Updated: Jul 5, 2020

Translation by Danielle Franco & Karen Moe

Engaging in the arts has never been an easy job. Within a hegemonic system where eurocentric aesthetics, whiteness, patriarchal and colonial discourses continue to be the protagonists in obtaining resources, working as an artist is even more difficult for people who approach it critically and from a peripheral perspective.

It is true that the current crisis of COVID-19 has not respected borders in terms of biological vulnerability; however, equalizing its impact is a product of bourgeois illusions. In the pandemic context, where positions in the hierarchy of privilege have a crucial effect on how communities can negotiate the challenges of this new-normal, self-reflexivity as to our levels of privilege and experiences of exploitation are more important than ever.

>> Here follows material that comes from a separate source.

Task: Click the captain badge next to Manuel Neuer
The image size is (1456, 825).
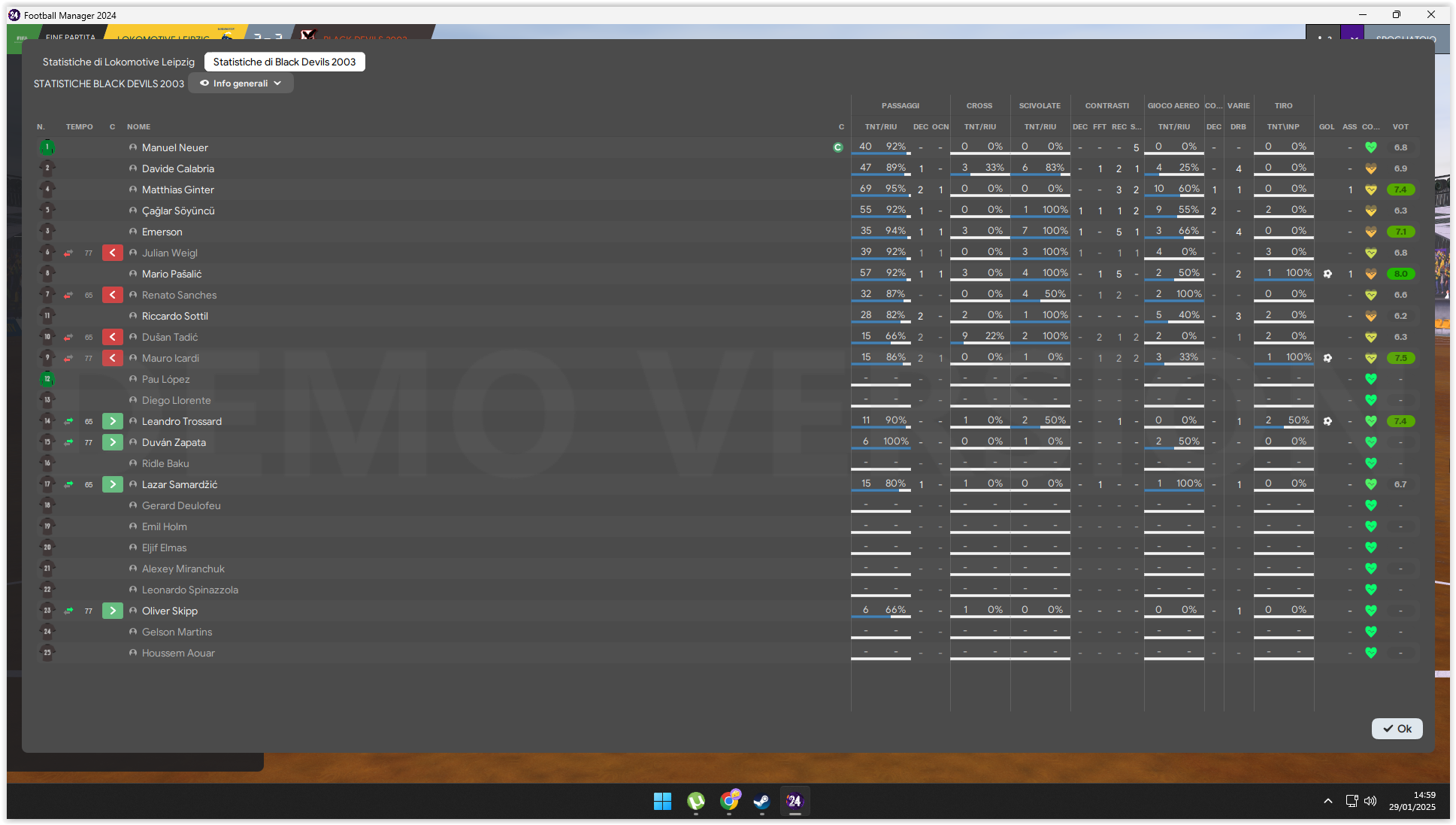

For women, trans people, non-binary people, indigenous people, afro-descendants and other individuals intersected by systemic vulnerablity who also depend on income from creative, artisanal, and entertainment jobs, the situation has been dire.

Since it became live in the world in 1991, the Internet has, to a significant extent, provided voice for the marginalized. However, because of our gender identity, skin color, and income level, our basic human rights have been even more compromised at this time of COVID-19. As an example, take the writer's experience: I am a transgender citizen and my main social distancing measures have been, ironically, to have been forced to move more than once because of emotionally violent living situations that were based on my gender. As was written in the article, "The Covid Revolution," having the ability to quarantine is a privilege and one that I and other disenfranchised people in Mexico have not been able to access. Of course, such personal instability also increases the risk of developing symptoms and spreading the virus to the community at large—which is exactly what has been happening in Mexico since the pandemic hit mid-March. (1)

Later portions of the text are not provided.